Search code examples
pythonunit-testingdatabrickspython-wheelpython-poetry

How do I include and install test files in a wheel and deploy to Databricks


I'm developing some code that runs on Databricks. Given that Databricks can't be run locally, I need to run unit tests on a Databricks cluster. Problem is when I install the wheel that contains my files, test files are never installed. How do I install the test files?

Ideally I would like to keep src and tests in separate folders.
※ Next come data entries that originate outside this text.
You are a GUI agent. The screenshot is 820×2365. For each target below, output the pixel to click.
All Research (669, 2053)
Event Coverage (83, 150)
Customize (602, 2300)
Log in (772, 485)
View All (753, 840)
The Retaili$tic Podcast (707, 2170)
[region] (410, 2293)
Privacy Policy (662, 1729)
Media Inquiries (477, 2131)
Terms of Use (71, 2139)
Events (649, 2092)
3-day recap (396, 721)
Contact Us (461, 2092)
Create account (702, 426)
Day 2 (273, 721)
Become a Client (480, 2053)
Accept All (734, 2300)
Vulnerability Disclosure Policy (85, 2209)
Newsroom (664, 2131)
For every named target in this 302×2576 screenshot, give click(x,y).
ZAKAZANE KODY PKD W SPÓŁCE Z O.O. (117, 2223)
Here is my project's (pyproject.toml only) folder structure:

project
├── src
|   ├── mylib
│       ├── functions.py
│       ├── __init__.py
├── pyproject.toml
├── poetry.lock
└── tests
    ├── conftest.py
    └── test_functions.py

My pyproject.toml:

[tool.poetry]
name = "mylib"
version = "0.1.0"
packages = [
    {include = "mylib", from = "src"},
    {include = "tests"}
]

[tool.poetry.dependencies]
python = "^3.8"
pytest = "^7.1.2"

[build-system]
requires = ["poetry-core"]
build-backend = "poetry.core.masonry.api"
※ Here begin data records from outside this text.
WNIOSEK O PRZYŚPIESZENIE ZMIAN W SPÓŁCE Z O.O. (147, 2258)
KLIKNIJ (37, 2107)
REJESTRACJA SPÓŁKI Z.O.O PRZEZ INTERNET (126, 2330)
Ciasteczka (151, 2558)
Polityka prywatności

Without {include = "tests"} in pyproject.toml, poetry build doesn't include tests.

After poetry build I can see that the tests are included in wheel produced (python3 -m wheel unpack <mywheel.whl>). But after I deploy it as a library on a Databricks cluster, I do not see any tests folder (ls -r .../site-packages/mylib* in a Databricks notebook shell cell) though functions.py is installed.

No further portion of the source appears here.